Isso é tão a igreja quadrada e CONSERVADORA – quantos horrores já foram cometidos ao longo da história em nome da Igreja e por ela mesma? Lyra pergunta onde é que ele entra nisso tudo, e Lorde Asriel explica: o Conselho de Oblação quer separar os dimons das crianças porque acha que assim elas nunca atrairão o Pó, independente de elas se tornarem verdadeiros zumbis sem vontade própria ou vontade de viver, no caso de sobreviverem, mas ele mesmo acredita que isso não é o suficiente – o que Lorde Asriel quer é ir até a fonte do Pó, que ele acha que está na cidade que pode ser vista através da Aurora Boreal. Segundo ele, se a luz passa entre os mundos e eles podem vê-la, então eles também podem fazer uma ponte e atravessar até o outro mundo… para isso, no entanto, eles precisam de um montante imenso de energia. E Lyra ainda não percebera…
Lorde Asriel falava sobre a IMENSA ENERGIA de que precisaria para construir a ponte entre os mundos, e também já falara sobre a IMENSA ENERGIA que conecta o dimon a um humano, e que é liberada e desperdiçada quando a Guilhotina Prateada os separa – era só uma questão de ligar os pontos, mas Lyra estava atordoada demais com todas as novas informações. Assim, Lyra só percebe o que fez quando já é tarde demais. Durante a noite, o empregado de Lorde Asriel desperta Lyra assustado, dizendo que Lorde Asriel “estava louco e saiu levando o menino”. Então, enfim, Lyra percebe tudo: que Lorde Asriel quer usar a energia da separação entre Roger e seu dimon para ergue a ponte entre os mundos – DEPOIS DE TUDO O QUE LYRA TINHA FEITO PARA SALVAR A VIDA DE ROGER, ELA TINHA APENAS O ENTREGADO NAS MÃOS DO LORDE ASRIEL.
Para ser morto.
Cruel L
Assustada, Lyra pede a ajuda de Iorek Byrnison, para que ele a ajude a seguir o pai, e enquanto eles atravessam a neve sem fim, eles são atacados por tártaros, o que os atrasa ainda mais, dando mais tempo para o Lorde Asriel concretizar o seu plano… por fim, Lyra precisa fazer o fim do caminho sozinha, atravessando uma ponte que cai logo após a sua passagem. Quando Lyra enfim chega até o lugar onde Roger e o Lorde Asriel estão, ela acaba perdendo o amigo, que cai morto em seus braços quando ele e seu dimon são separados, e é doloroso ler as cenas de Lyra com o corpo inerte de Roger nos braços. A dor dessa perda é um paralelo macabro e lindo com o novo mundo se desvelando frente aos seus olhos quando a energia da separação entre humano e dimon abre a ponte até o outro mundo… tudo fica concreto na frente de seus olhos.

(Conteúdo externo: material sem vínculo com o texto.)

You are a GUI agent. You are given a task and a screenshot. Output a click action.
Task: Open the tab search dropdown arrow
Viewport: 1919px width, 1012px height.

Ela pode tocar o outro mundo.
Lorde Asriel convida a Sra. Coulter a ir com ele, mas ela teme o que terá do outro lado, ou como a Igreja vai reagir, e acaba ficando para trás. Então, depois que Lorde Asriel atravessa sozinho a ponte até o outro mundo, Pantalaimon convence Lyra a fazer o mesmo – afinal de contas, se o Lorde Asriel e todos os outros estão tão certos de que o Pó é ruim, talvez ele não seja tão ruim assim. Para descobrir mais a respeito disso, os dois precisam eles mesmos atravessar e encontrar a FONTE DO PÓ, e então saberão o que fazer. Assim, Lyra e Pantalaimon também atravessam a ponte recém-erguida, deixando para trás o mundo que conheceram e caminhando corajosamente rumo ao desconhecido… a vontade é de correr para “A Faca Sutil” e continuar essa trama! Até porque Philip Pullman levantou muitas questões intrigantes que queremos ver desvelar.
Fora toda a questão de UNIVERSOS PARALELOS.
Que eu, por sinal, adoro.
Um livro ESPETACULAR, marcante, para se ler várias vezes. E pensar em todas elas.